Appleton, Wis. (WFRV) – Appleton’s Josh Andreini needed a sense of purpose when he decided to join the U.S. Army in 2007.

“I didn’t have a lot of direction or discipline in my life, and that’s where I really turned to look into joining the military,” Andreini said.

It was when United States was increasing it’s troop involvement in Iraq, that Andreini decided to enlist in the Army.

“I thought maybe someday there could be a draft or maybe my neighbors, my friends, other people would have to be called to serve, and so if I could volunteer and serve my country maybe that’s one less neighbor or buddy or friend who had to go do that,” he said.

Always concerned about helping others, it’s always been in Andreini’s nature.

After basic training at Fort Hood in Texas, Andreini left for Iraq in 2008 with the First Cavalry Division, for Operation Iraqi Freedom.
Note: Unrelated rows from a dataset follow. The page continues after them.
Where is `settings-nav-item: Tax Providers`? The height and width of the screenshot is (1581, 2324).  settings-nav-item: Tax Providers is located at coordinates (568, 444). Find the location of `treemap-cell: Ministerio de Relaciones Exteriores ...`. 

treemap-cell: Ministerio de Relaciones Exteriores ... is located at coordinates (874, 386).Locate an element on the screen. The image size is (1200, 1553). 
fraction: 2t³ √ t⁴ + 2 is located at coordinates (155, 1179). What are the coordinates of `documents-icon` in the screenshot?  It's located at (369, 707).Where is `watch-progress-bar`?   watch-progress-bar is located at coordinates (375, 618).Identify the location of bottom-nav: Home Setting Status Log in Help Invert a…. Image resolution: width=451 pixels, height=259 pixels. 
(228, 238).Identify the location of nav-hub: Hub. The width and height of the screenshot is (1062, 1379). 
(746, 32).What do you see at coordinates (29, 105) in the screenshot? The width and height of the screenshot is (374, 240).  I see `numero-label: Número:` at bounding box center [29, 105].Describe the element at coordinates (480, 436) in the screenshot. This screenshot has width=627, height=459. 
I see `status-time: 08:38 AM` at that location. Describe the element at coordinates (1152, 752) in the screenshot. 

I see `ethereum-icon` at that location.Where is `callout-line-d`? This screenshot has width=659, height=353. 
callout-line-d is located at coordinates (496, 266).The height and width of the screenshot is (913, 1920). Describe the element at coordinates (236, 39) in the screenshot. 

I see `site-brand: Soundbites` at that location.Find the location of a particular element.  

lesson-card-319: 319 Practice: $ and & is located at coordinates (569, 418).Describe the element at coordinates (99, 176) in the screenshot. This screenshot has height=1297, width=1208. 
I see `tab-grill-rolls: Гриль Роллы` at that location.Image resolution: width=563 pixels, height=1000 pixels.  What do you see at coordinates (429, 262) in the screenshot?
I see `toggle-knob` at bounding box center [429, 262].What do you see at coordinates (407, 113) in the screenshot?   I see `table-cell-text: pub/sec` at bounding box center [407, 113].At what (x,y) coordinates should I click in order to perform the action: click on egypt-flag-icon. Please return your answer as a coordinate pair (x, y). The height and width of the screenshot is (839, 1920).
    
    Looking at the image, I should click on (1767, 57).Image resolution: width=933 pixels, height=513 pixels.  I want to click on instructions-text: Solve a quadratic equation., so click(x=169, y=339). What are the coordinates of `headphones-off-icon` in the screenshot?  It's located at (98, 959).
His second deployment came in 2010 in Operation New Dawn, where he took on a leadership role, providing support to veterans struggling with depression.

“That to me was a very eye-opening experience and I really tie my journey into social work,” Andreini recalled. “That very first experience in the military and seeing first hand how deployments and being away from your family, and some of the cultural aspects of being in the military, how that can adversely impact soldiers and veterans,” he said.

It was after seeing what some of his fellow comrades went through that led Andreini to the Wisconsin Veterans Village Association, where he now dedicates his life to social work.

“When we transition out of the service, it’s an unclear process,” said Andreini.

“When I see that veteran making that connection to a resource or support that they didn’t have, and the improvements they can make in their life with that I think that’s what really keeps me in this and drives me to do what I do,” he said.

Andreini entered the military in search of his purpose.

Now, he’s found it.

“I try to have a mission for myself whether that’s every day, every week, every month and as long as I feel like I have that, I’m always motivated and dedicated to achieve my goals, to help other people be successful,” Andreini said.

“So, I hope that other people transitioning out of the military, they can find a purpose, find a mission for themselves, because they’re still important, they’re still a valuable part of our community, and sometimes we just might need a little reminder of that,” he said.